Car à partir de là, tout part en vrille. En quelques heures seulement, on se dirige à vitesse grand V vers l'apocalypse. Rien que ça. Au menu ? Une agence gouvernementale top secret qui a le tort de vouloir danser avec le diable, une conspiration démoniaque, des artefacts occultes, du satanisme, sans oublier des bains de sang, un ange déchu et quelques morts un peu trop vivants. Mais aussi de l'amour, des trahisons, des histoires de famille... et bien plus encore.
Au milieu de ce foutoir, Katherine Moriarty, une ex-star du punk embarquée bien malgré elle dans un cauchemar éveillé, va avoir fort à faire...
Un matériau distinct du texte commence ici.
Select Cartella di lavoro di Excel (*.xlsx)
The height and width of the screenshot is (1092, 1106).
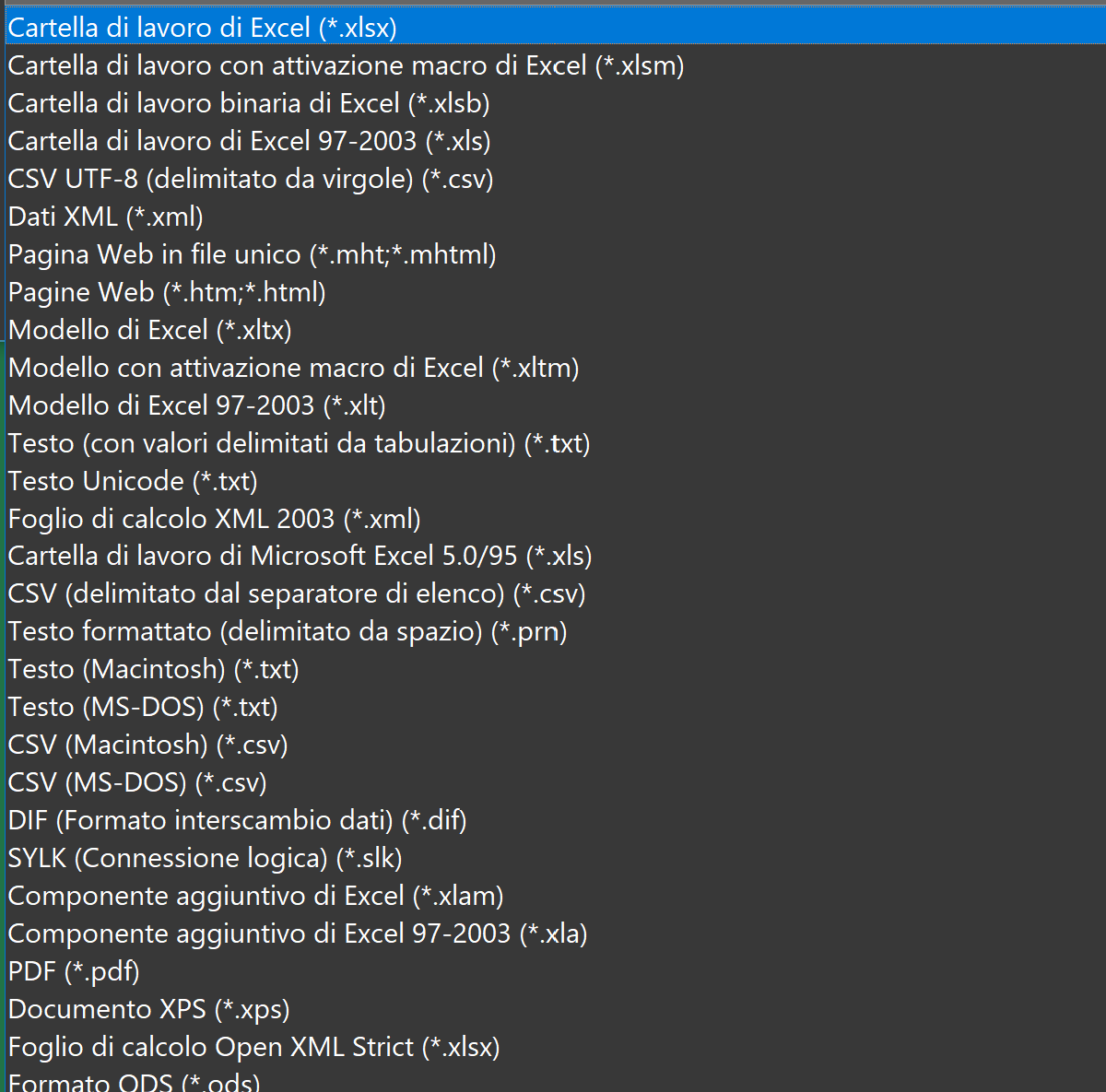coord(555,28)
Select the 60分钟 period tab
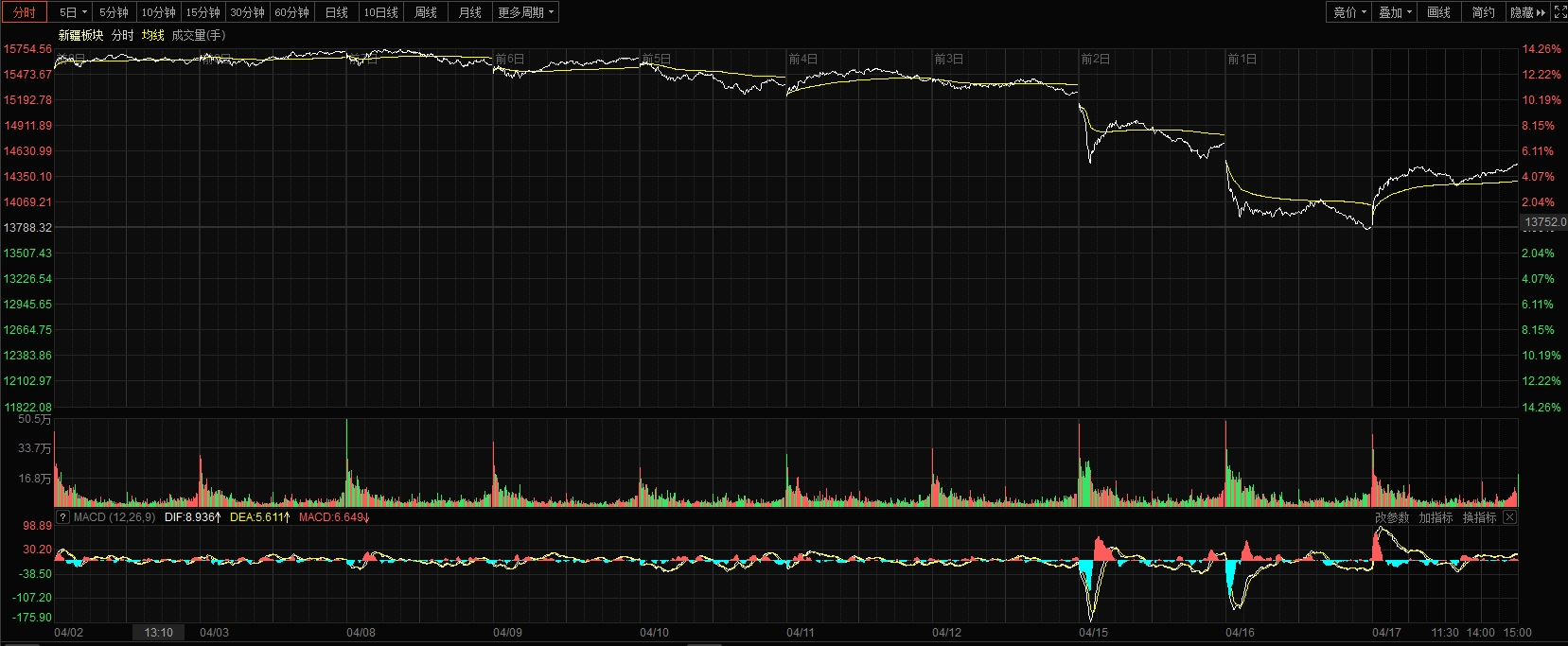This screenshot has height=646, width=1568. click(x=291, y=12)
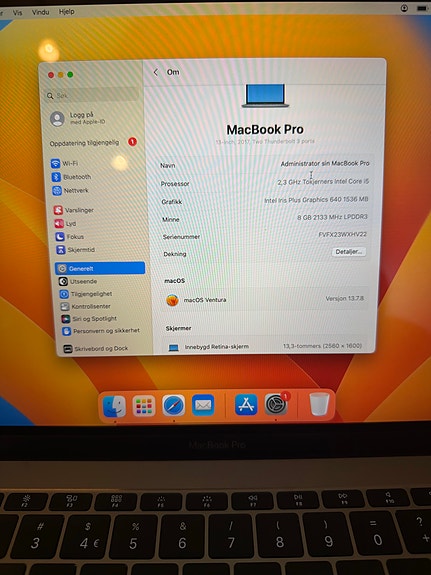Image resolution: width=431 pixels, height=575 pixels.
Task: Open Nettverk settings pane
Action: click(71, 190)
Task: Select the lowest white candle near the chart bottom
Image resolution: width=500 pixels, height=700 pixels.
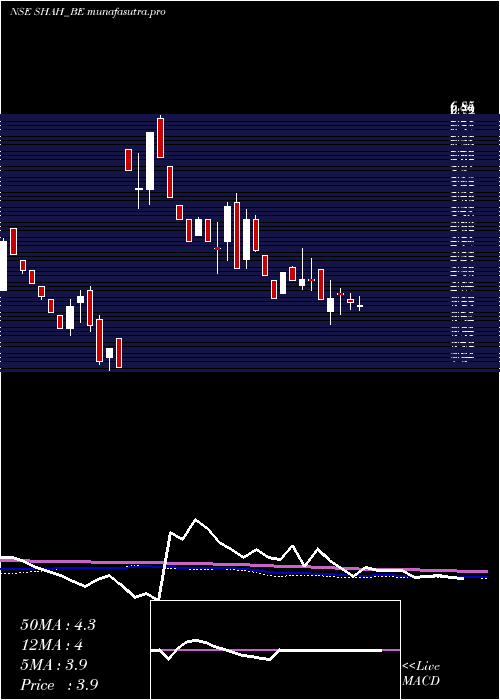Action: pos(109,353)
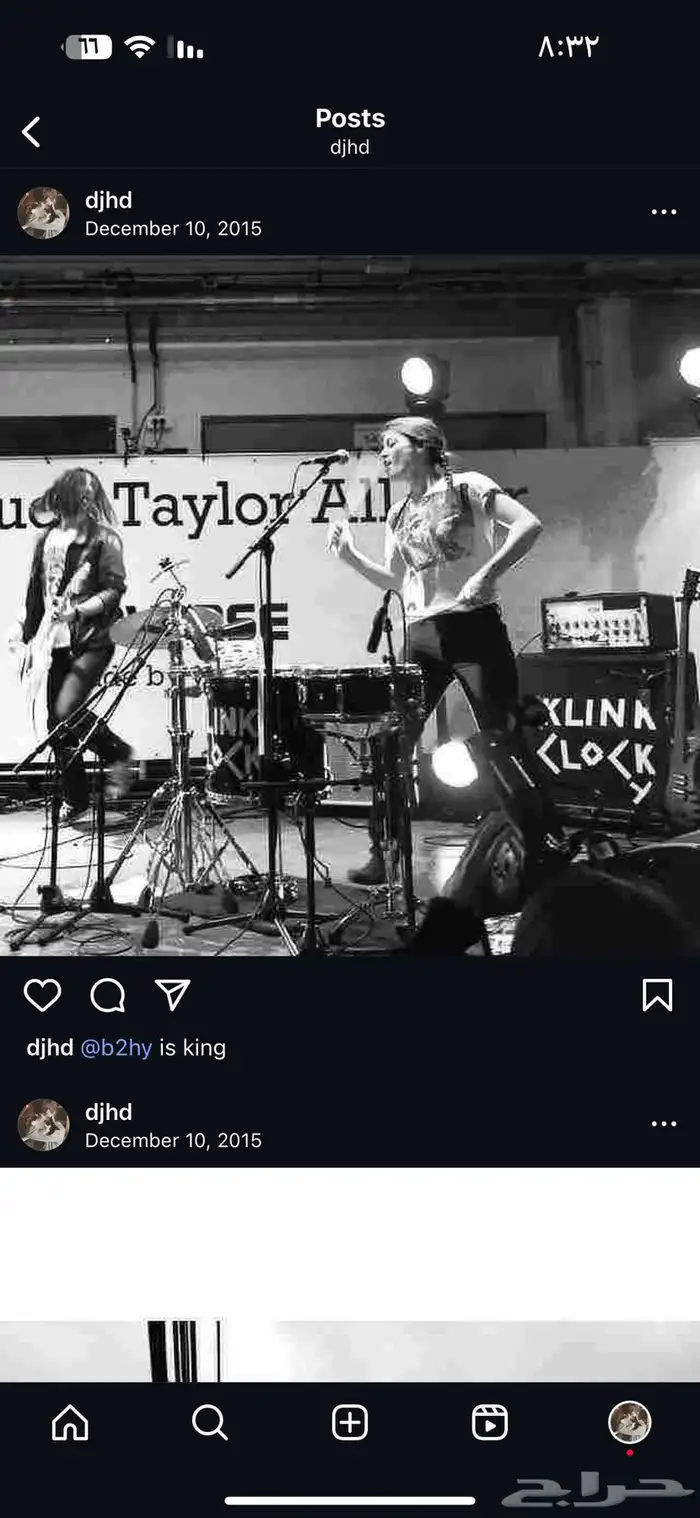Tap the djhd username in the caption
The height and width of the screenshot is (1518, 700).
50,1048
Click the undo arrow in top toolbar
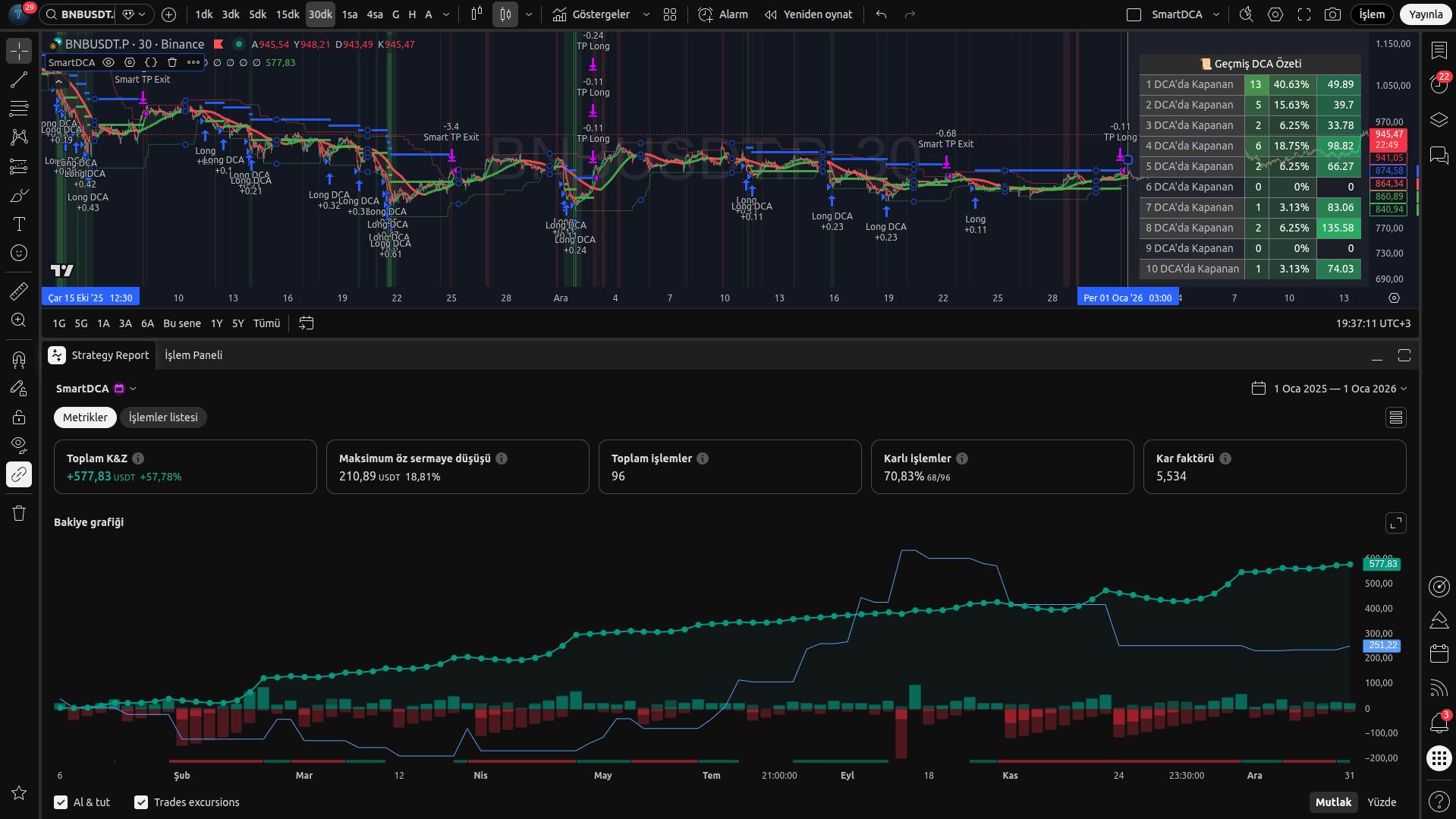 (881, 14)
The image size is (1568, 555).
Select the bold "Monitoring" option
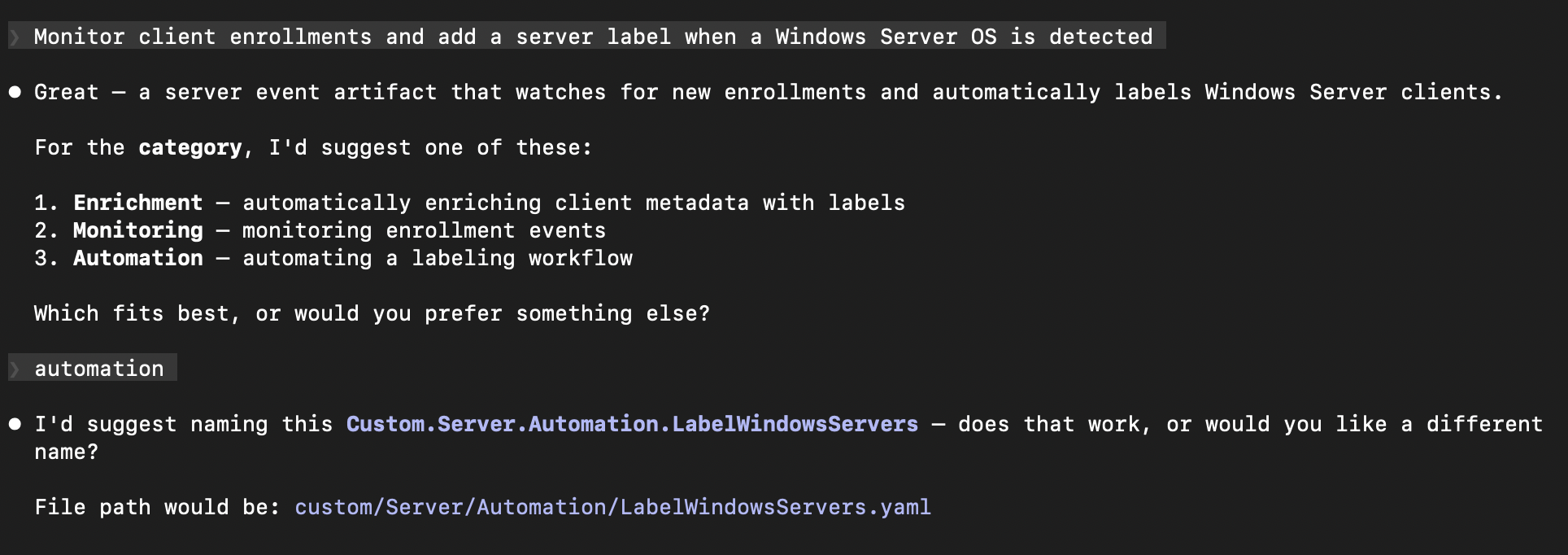click(137, 230)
On est clairement dans le type d’ouvrages clivant, certains vont adorer quand d’autres resteront clairement hermétiques à ce type de lecture. La couverture de l’ouvrage laissant penser que tout le monde fera le bon choix avant de se lancer ou pas dans sa lecture.
Quand on aime lire un livre qui nous embarque dans une sorte de film noir, un peu gore totalement déjanté, on est au parfait endroit avec cet ouvrage qui fait parfaitement le travail. La lecture est rythmée, quasi frénétique, on se demande parfois où et quand cette folie va se terminer (comment aussi d’ailleurs). C’est sombre et parfois aussi terriblement drôle, ce qui n’est pas toujours réussi dans certains livres. Il y a en même temps cette dimension polar qui est bien présente aussi, qui nous pousse à continuer la lecture du livre, même quand il devient temps d’aller dormir (en espérant ne pas faire de cauchemars).
Bon après, je dois quand même vous avouer qu’il faut après la lecture de cet ouvrage un petit temps de repos pour se remettre de cette lecture chahutée qui ne laisse pas indemne. Vous ne pourrez pas dire que vous n’étiez pas prévenu.